_Do this:_
Repeat each of these rows word for word, leaving out the pictures.
-------- Stored data
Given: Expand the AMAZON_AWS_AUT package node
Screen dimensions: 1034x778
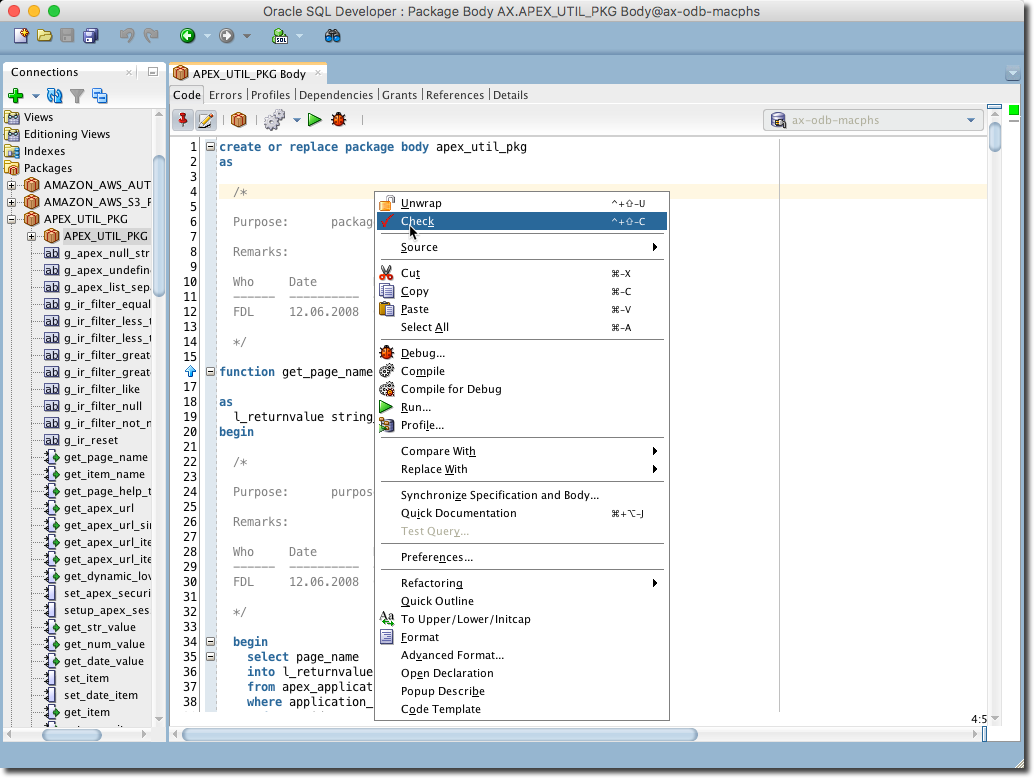Looking at the screenshot, I should [12, 185].
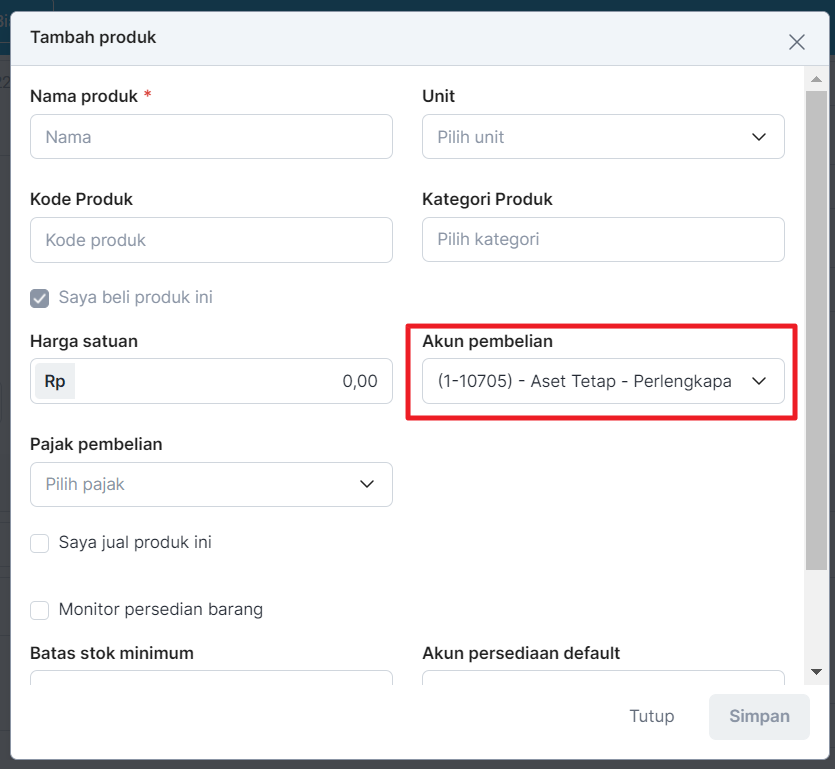This screenshot has height=769, width=835.
Task: Click the Batas stok minimum field
Action: coord(211,677)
----------------
_Complete answer:_
Given: Expand the AMAZON_AWS_AUT package node
Screen dimensions: 1034x778
Looking at the screenshot, I should [12, 185].
This screenshot has height=769, width=835.
Task: Click the Batas stok minimum field
Action: coord(211,677)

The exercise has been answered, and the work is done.